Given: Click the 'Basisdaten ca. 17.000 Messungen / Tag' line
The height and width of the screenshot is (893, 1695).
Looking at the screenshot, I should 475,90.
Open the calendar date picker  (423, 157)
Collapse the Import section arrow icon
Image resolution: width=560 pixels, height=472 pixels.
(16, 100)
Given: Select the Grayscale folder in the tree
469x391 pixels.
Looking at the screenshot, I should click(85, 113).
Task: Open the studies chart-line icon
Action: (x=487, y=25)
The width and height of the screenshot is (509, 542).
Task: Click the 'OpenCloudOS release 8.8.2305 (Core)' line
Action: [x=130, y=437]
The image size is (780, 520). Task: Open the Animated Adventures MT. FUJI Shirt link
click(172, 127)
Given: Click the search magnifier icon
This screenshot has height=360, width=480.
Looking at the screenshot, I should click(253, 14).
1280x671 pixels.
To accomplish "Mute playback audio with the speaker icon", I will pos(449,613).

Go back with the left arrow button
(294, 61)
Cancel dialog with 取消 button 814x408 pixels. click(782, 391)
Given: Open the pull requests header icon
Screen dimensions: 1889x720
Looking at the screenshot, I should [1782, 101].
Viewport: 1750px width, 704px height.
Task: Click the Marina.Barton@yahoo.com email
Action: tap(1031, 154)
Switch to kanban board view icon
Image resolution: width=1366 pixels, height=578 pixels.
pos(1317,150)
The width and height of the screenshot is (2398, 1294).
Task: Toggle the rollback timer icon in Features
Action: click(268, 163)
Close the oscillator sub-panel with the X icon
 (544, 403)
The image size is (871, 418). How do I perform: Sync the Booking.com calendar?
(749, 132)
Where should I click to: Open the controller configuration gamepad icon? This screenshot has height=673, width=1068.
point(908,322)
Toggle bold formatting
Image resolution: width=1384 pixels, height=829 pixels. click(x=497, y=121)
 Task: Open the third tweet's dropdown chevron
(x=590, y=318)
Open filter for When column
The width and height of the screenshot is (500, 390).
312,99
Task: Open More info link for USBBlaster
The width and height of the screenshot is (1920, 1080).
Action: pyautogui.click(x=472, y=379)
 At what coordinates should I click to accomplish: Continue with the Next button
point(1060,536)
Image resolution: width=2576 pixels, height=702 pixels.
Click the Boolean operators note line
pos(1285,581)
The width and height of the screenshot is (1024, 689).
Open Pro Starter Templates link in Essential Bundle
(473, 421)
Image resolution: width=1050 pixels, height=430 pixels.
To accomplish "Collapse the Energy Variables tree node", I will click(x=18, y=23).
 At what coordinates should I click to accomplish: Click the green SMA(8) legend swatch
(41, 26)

* To be done: Reproduce all of the entries above verbatim, line for line.

* Task solution:
Given: Click the 'Basisdaten ca. 17.000 Messungen / Tag' line
The height and width of the screenshot is (893, 1695).
Looking at the screenshot, I should 475,90.
Open the calendar date picker  (423, 157)
Collapse the Import section arrow icon
Image resolution: width=560 pixels, height=472 pixels.
(16, 100)
Given: Select the Grayscale folder in the tree
469x391 pixels.
Looking at the screenshot, I should click(85, 113).
Task: Open the studies chart-line icon
Action: (x=487, y=25)
The width and height of the screenshot is (509, 542).
Task: Click the 'OpenCloudOS release 8.8.2305 (Core)' line
Action: [x=130, y=437]
The image size is (780, 520). Task: Open the Animated Adventures MT. FUJI Shirt link
click(172, 127)
Given: Click the search magnifier icon
This screenshot has height=360, width=480.
Looking at the screenshot, I should click(253, 14).
1280x671 pixels.
To accomplish "Mute playback audio with the speaker icon", I will pos(449,613).

Go back with the left arrow button
(294, 61)
Cancel dialog with 取消 button 814x408 pixels. click(782, 391)
Given: Open the pull requests header icon
Screen dimensions: 1889x720
Looking at the screenshot, I should [1782, 101].
Viewport: 1750px width, 704px height.
Task: Click the Marina.Barton@yahoo.com email
Action: tap(1031, 154)
Switch to kanban board view icon
Image resolution: width=1366 pixels, height=578 pixels.
pos(1317,150)
The width and height of the screenshot is (2398, 1294).
Task: Toggle the rollback timer icon in Features
Action: click(268, 163)
Close the oscillator sub-panel with the X icon
 (544, 403)
The image size is (871, 418). How do I perform: Sync the Booking.com calendar?
(749, 132)
Where should I click to: Open the controller configuration gamepad icon? This screenshot has height=673, width=1068.
point(908,322)
Toggle bold formatting
Image resolution: width=1384 pixels, height=829 pixels. click(x=497, y=121)
 Task: Open the third tweet's dropdown chevron
(x=590, y=318)
Open filter for When column
The width and height of the screenshot is (500, 390).
312,99
Task: Open More info link for USBBlaster
The width and height of the screenshot is (1920, 1080).
Action: pyautogui.click(x=472, y=379)
 At what coordinates should I click to accomplish: Continue with the Next button
point(1060,536)
Image resolution: width=2576 pixels, height=702 pixels.
Click the Boolean operators note line
pos(1285,581)
The width and height of the screenshot is (1024, 689).
Open Pro Starter Templates link in Essential Bundle
(473, 421)
Image resolution: width=1050 pixels, height=430 pixels.
To accomplish "Collapse the Energy Variables tree node", I will click(x=18, y=23).
 At what coordinates should I click to accomplish: Click the green SMA(8) legend swatch
(41, 26)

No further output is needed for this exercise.